Material provided —
'''

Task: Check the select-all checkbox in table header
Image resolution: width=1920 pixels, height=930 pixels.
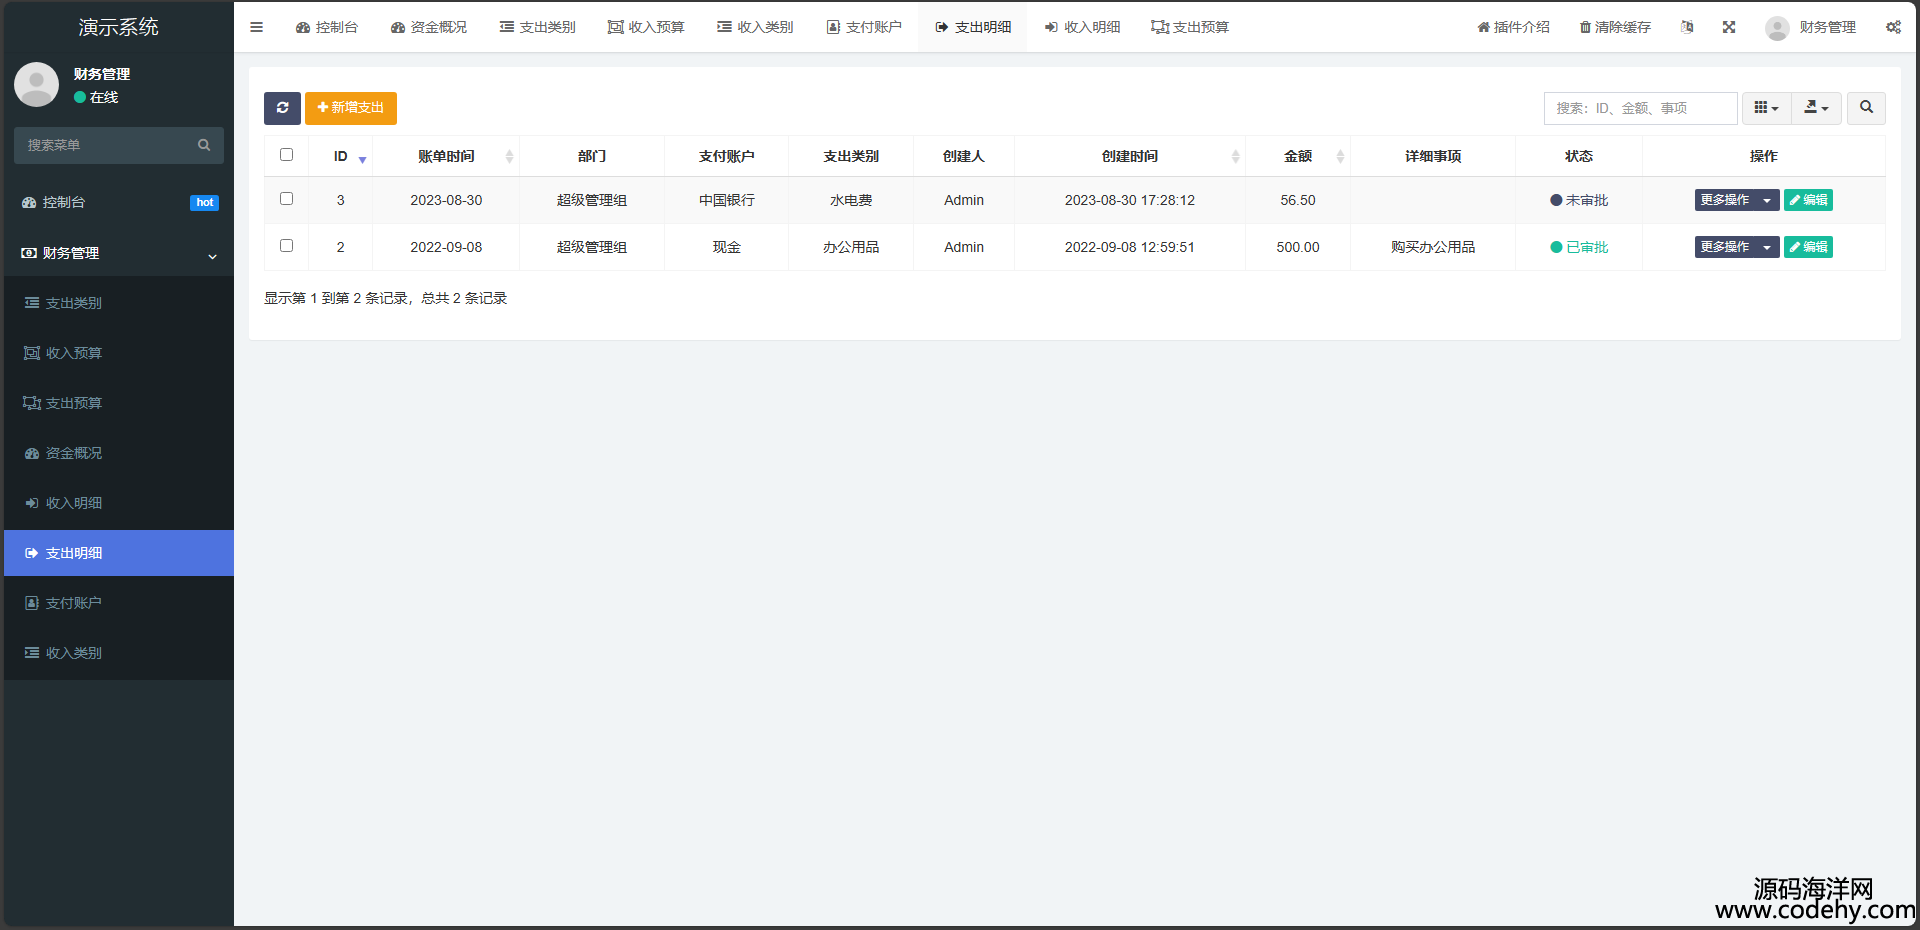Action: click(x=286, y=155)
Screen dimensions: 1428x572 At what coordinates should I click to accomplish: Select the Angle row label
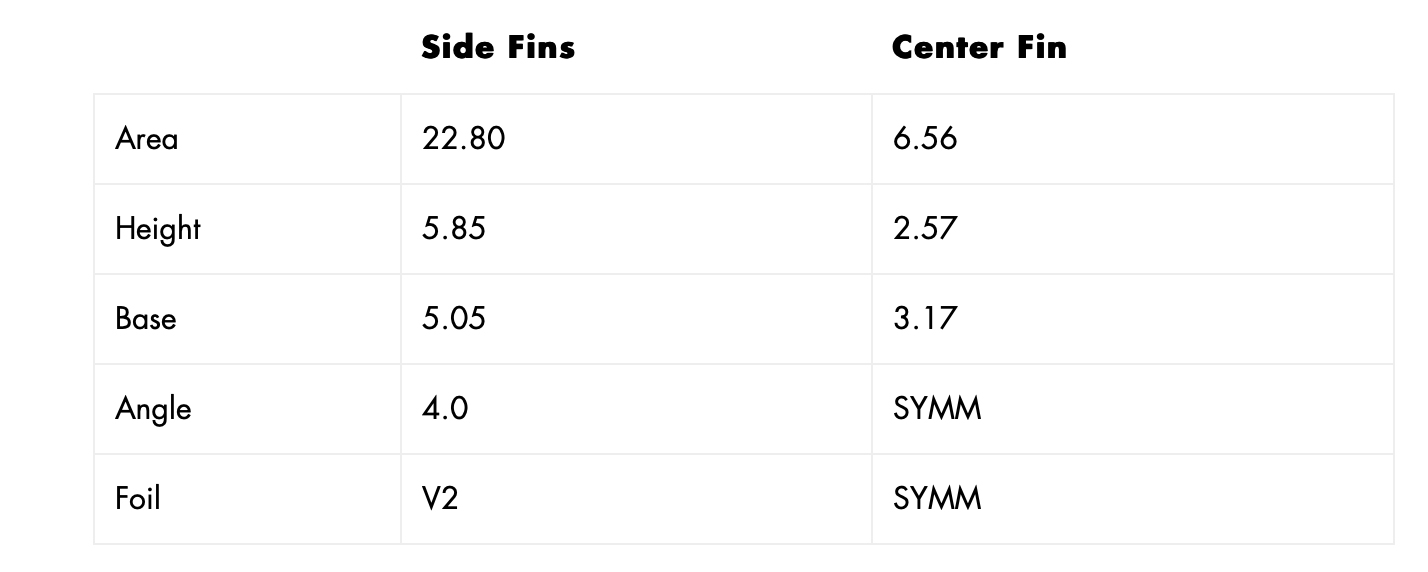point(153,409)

'''

Your task — Send back every line of the listing exactly. Omit the images.

Written solution —
Task: Check the select-all checkbox in table header
Image resolution: width=1920 pixels, height=930 pixels.
Action: click(x=286, y=155)
Screen dimensions: 1428x572 At what coordinates should I click to accomplish: Select the Angle row label
point(153,409)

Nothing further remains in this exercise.